Будь мы осторожней, прояви мы должную выдержку, никто не обратил бы внимания на то, что происходит между нами, но мы мчались вперед, не задумываясь о последствиях, подобно тому как устремляется вода в брешь плотины, размывая ее все больше и больше.
Я обычно сидел у себя, когда Царица Пчела приходила в гостиную, но сразу же узнавал о ее появлении. Раздавался звон запястий и браслетов: хлопала чуточку сильнее, чем нужно, дверь, скрипела дверца книжного шкафа. Я входил в гостиную и заставал Царицу Пчелу, стоящей спиной к двери и с преувеличенным вниманием выбирающей книгу. Я предлагал помочь ей в этом трудном деле, она испуганно вздрагивала и отказывалась. Затем завязывался разговор.
В тот вечер — это был четверг — в полдень я вышел из комнаты, заслышав знакомые звуки. Но на веранде передо мной вырос привратник. Не обращая на него внимания, я продолжал свой путь, однако он преградил мне дорогу.
— Господин, не ходите сюда.
— Не ходить? Почему?
— В гостиной рани-ма[20].
— Прекрасно, доложи твоей рани-ма, что Шондип- бабу хочет ее видеть.
— Нельзя, господин, — сказал он. — Не приказано.
Я страшно рассердился:
— А я приказываю — пойди и доложи!
Привратник смутился, видя мою настойчивость.
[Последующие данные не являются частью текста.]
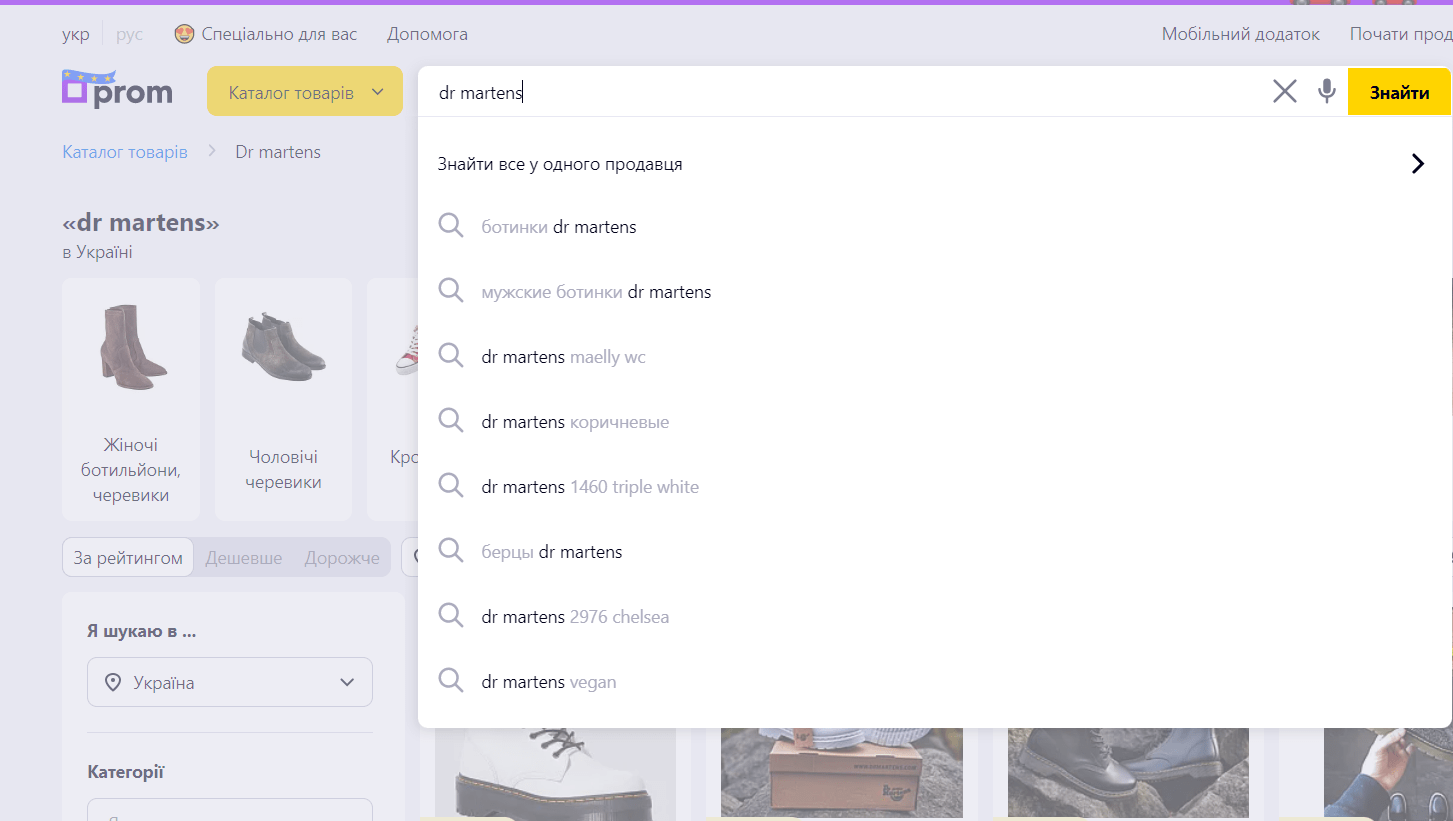Click the emoji icon beside Спеціально для вас

pos(183,34)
От толкнув его, я направился к двери и уже почти достиг ее, но он догнал меня и, схватив за руку, воскликнул:
— Господин, не входите!
Как! Прикасаться ко мне?
Я с силой выдернул руку и ударил его по щеке. В это мгновение в дверях появилась Царица Пчела и услышала, как привратник начал бранить меня.
Я никогда не забуду ее в этот момент.
Царица Пчела красива. Это открытие принадлежит мне.
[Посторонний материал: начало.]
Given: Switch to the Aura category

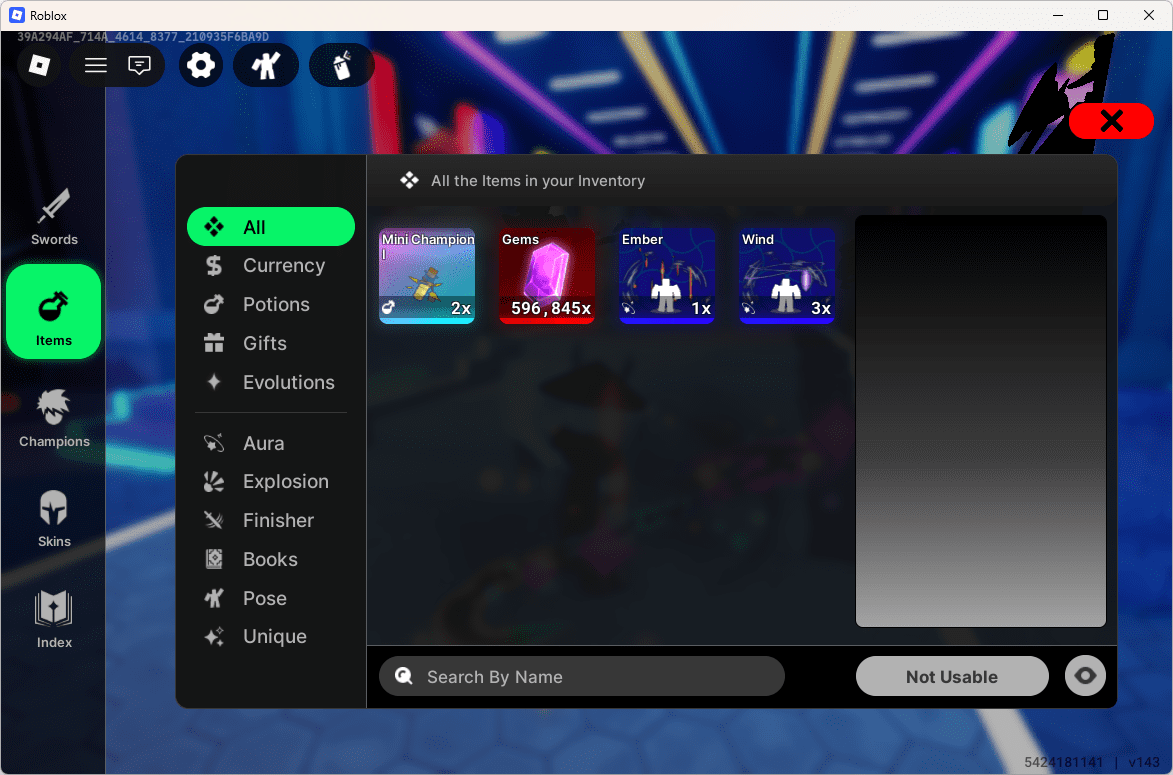Looking at the screenshot, I should [263, 443].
Большинство моих соотечественников на нее и не взглянули бы. Она высока и тонка, и наши ценители красоты с презрением назвали бы ее «жердью». Но меня как раз и восхищает ее высокая, стройная фигура, которая, словно струя фонтана жизни, бьет из самых глубин сердца создателя. Она смугла, но цвет ее лица напоминает вороненую сталь — светящуюся, мерцающую и суровую.
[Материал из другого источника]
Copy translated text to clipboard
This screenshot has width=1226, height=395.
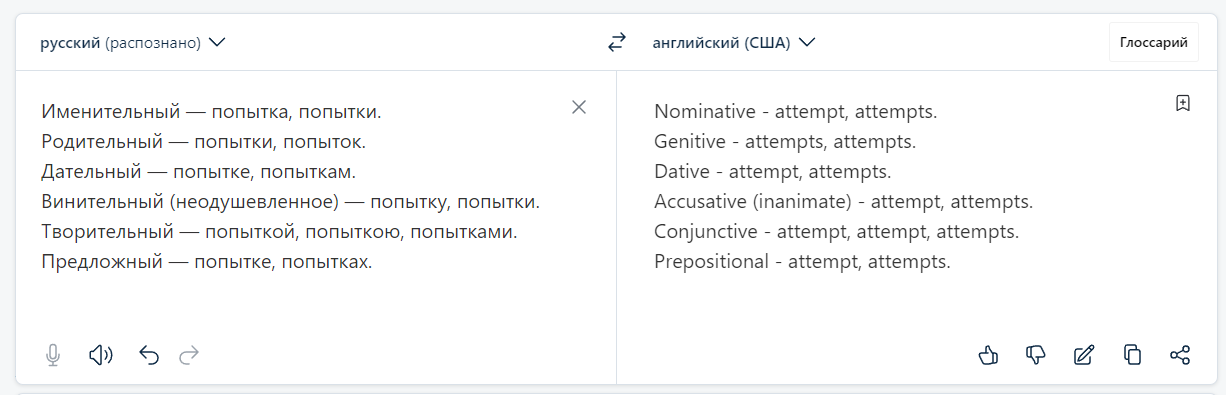[x=1132, y=354]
В тот день отблеск вороненой стали появился и в ее глазах. Она остановилась на пороге и, указывая пальцем на дверь, воскликнула:
— Вон!
— Не гневайтесь на него, — проговорил я. — Раз существует запрет, уйти должен я.
— Нет, вы не уйдете, войдите в комнату, — дрожащим голосом возразила Царица Пчела.
Ее слова звучали не просьбой, а приказанием. Я вошел, сел в кресло и, взяв веер, начал им обмахиваться. Царица Пчела что-то написала карандашом на клочке бумаги и приказала слуге отнести записку господину.
— Простите меня, — заговорил я, — я не владел собой, когда ударил вашего привратника.
— И хорошо сделали, — ответила Царица Пчела.
— Но ведь этот несчастный не виноват, он всего лишь выполнял приказание.
В комнату вошел Никхил. Я поспешно поднялся с кресла, подошел к окну и стал смотреть в сад.
— Привратник Нонку оскорбил Шондипа-бабу, — начала Царица Пчела.
— Каким образом? — спросил Никхил, так хорошо разыграв изумление, что я невольно обернулся и внимательно посмотрел на него. «Самый порядочный человек опускается до лжи перед своей женой, — думал я, — если она этого заслуживает, конечно».
— Шондип-бабу шел в гостиную, а Понку преградил ему путь и сказал: «Не приказано».
— Кем не приказано? — спросил Никхил.
— Откуда я знаю?
От гнева и обиды Царица Пчела готова была расплакаться. Никхил послал за привратником.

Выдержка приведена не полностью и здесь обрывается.